Protected area in South Australia

Pelican Lagoon Conservation Park is a protected area located in the Australian state of South Australia on the Dudley Peninsula on Kangaroo Island. It was dedicated in 1967 for the protection of wildlife habitat.

==Description==
The conservation park has an area of 449 ha and lies immediately to the south of the town of American River, about 25 km southeast by south of Kingscote and 19 km southwest by west of Penneshaw. It consists of land on the peninsula of the north side of the tidal inlet of Pelican Lagoon as well as several islands/islets within the inlet itself.
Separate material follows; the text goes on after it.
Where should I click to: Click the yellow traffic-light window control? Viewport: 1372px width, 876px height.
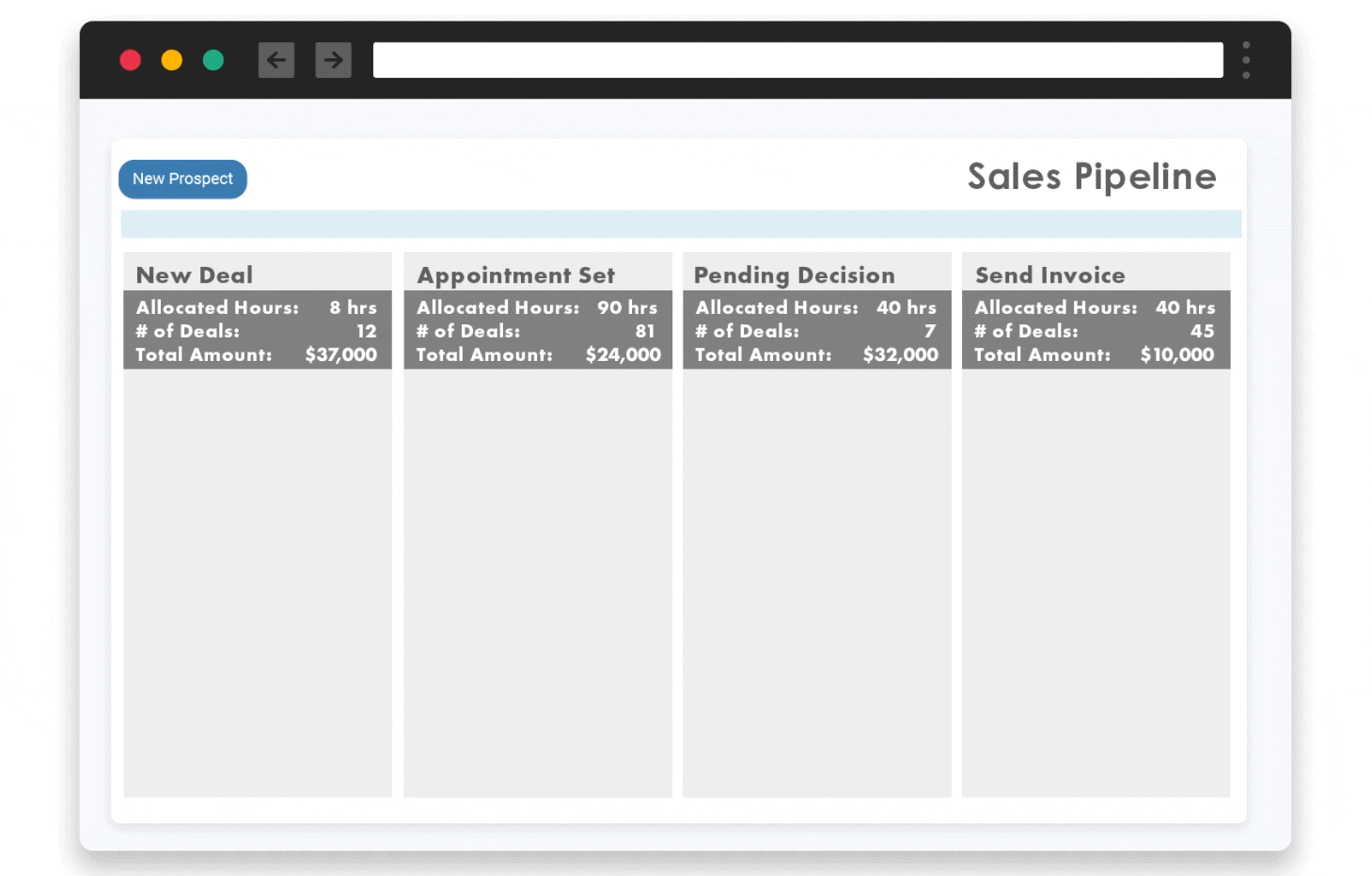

It includes woodland, scrub and heath formations as well as wetland vegetation and adjoins samphire mudflats, providing habitat for several species of woodland and wetland birds and other animals. The conservation park is located within the boundaries of the gazetted locality of Pelican Lagoon with exception to the islets located within the lagoon. The conservation park is classified as an IUCN Category Ia protected area. It is complemented by the American River Aquatic Reserve.

===Islets===
Several of the islets present in Pelican Lagoon are within the conservation park. From east to west these are Rabbit Islet, Bird Islet, Goanna Islet, Pig Islet, Wallaby Islet and Shag Rock.

==History==
Land within the conservation park first acquired protected area status as a fauna conservation reserve declared under the Crown Lands Act 1929-1966 on 16 March 1967 in respect to sections 475, 476, 477, 478 and 479 in the cadastral unit of the Hundred of Dudley. On 27 April 1972, the land was reconstituted as the Pelican Lagoon Conservation Park under the National Parks and Wildlife Act 1972. In 1980, it was listed on the now-defunct Register of the National Estate. As of 2018, it covered an area of 4.49 km2.